How can we show a sequence convergence to almost surely in conditional expectation
Consider a sequence of i.i.d. random variables $\left\{Z_i\right\}$ where $\mathbb{P}\left(Z_i = 0\right) = \mathbb{P}\left(Z_i = 1\right) = \frac{1}{2}$. Using this sequence, define a new sequence of random variables $\left\{X_n\right\}$ as follows: $$X_0 = 0 \\ X_1 = 2Z_1 − 1\\ X_n =X_{n−1} +(1+Z_1 + \cdots +Z_{n−1})(2Z_n -1)\ \ \forall \ \ n \geq 2$$
Show that $\mathbb{E}\left[X_{n+1} \mid X_0, X_1, \cdots, X_n \right] = X_n$ almost surely for all $n$.
In this problem how can we show that the sequence convergence to almost surely to $X_n$ by applying iterated expectation?
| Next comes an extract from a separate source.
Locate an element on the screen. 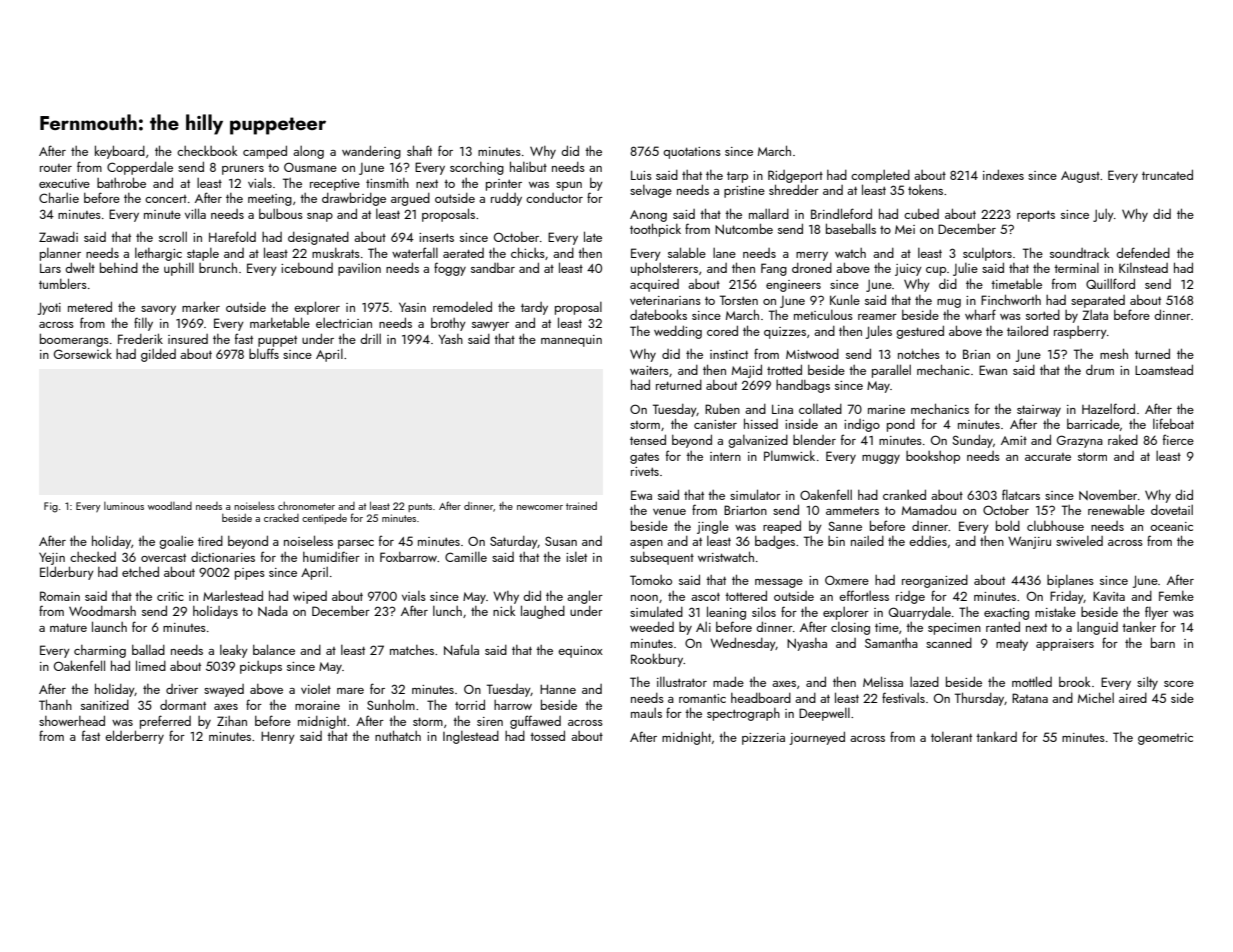  sculptors is located at coordinates (987, 254).
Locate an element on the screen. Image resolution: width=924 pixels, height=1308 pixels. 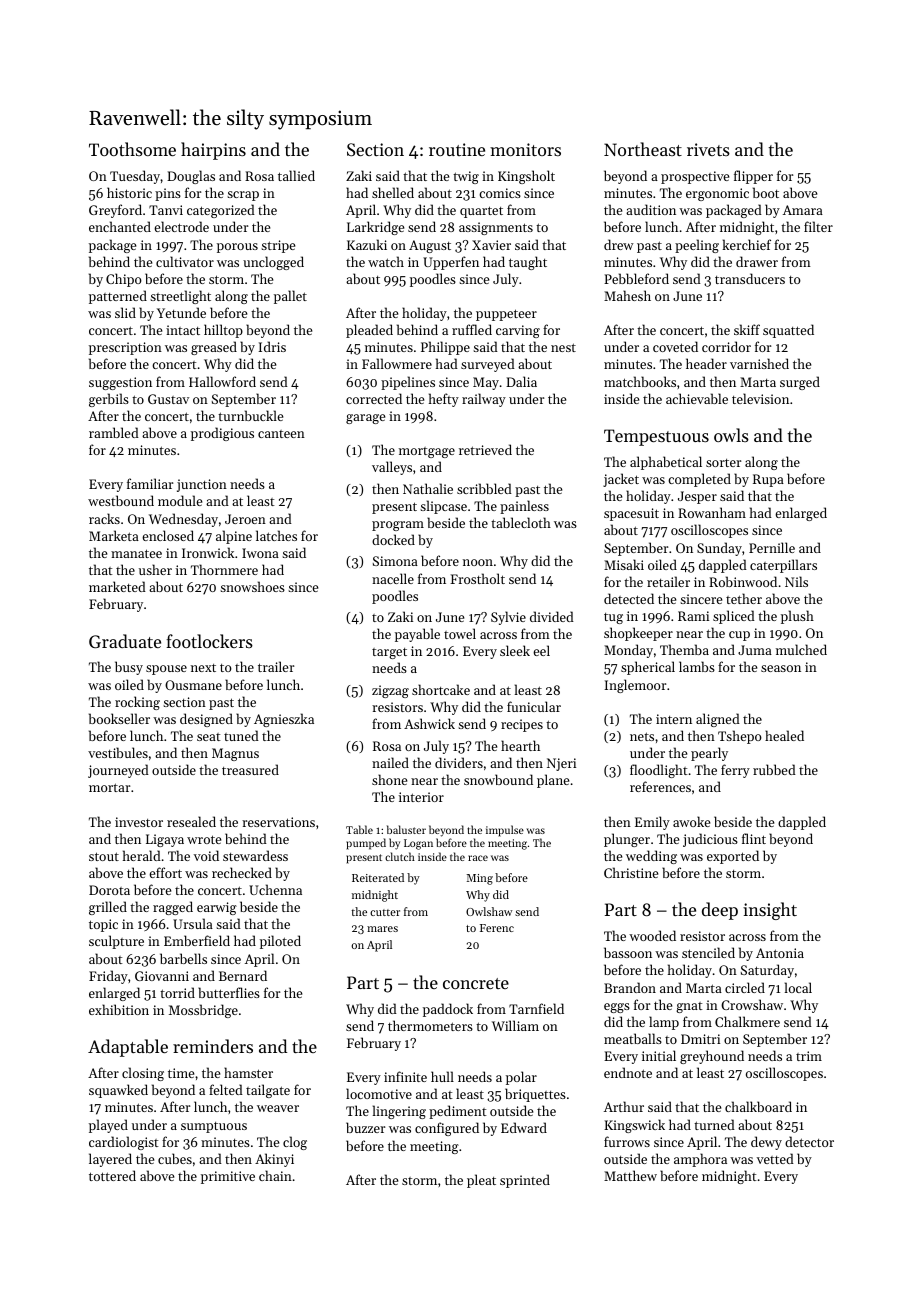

I have tried in this way through iterated expectation approach but not able to proceed can some body show me how to do this.
Facts:
- $X_n$ is $(X_0,...,X_n)-$measurable (trivial)
- $Z_n$ is $(X_0,...,X_n)-$measurable (induction)
- $Z_{n+1}$ is independent of $(X_0,...,X_n)$ (induction)
Using this:
$E[X_{n+1}|X_0,...,X_n]=E[X_n|X_0,...,X_n]+E[(1+...+Z_{n})(2Z_{n+1}-1)|X_0,...,X_n]$ (lineariy of conditional expectation) =
$=X_n+E[(1+...+Z_{n})(2Z_{n+1}-1)|X_0,...,X_n]$ (by fact 1) =
$=X_n+(1+...+Z_{n})E[(2Z_{n+1}-1)|X_0,...,X_n]$ (by fact 2)=
$=X_n+(1+...+Z_{n})E[(2Z_{n+1}-1)]$ (by fact 3)=
$=X_n$ (simple evaluation of unconditional expectation value)
This shows that $X_n$ is a martingale.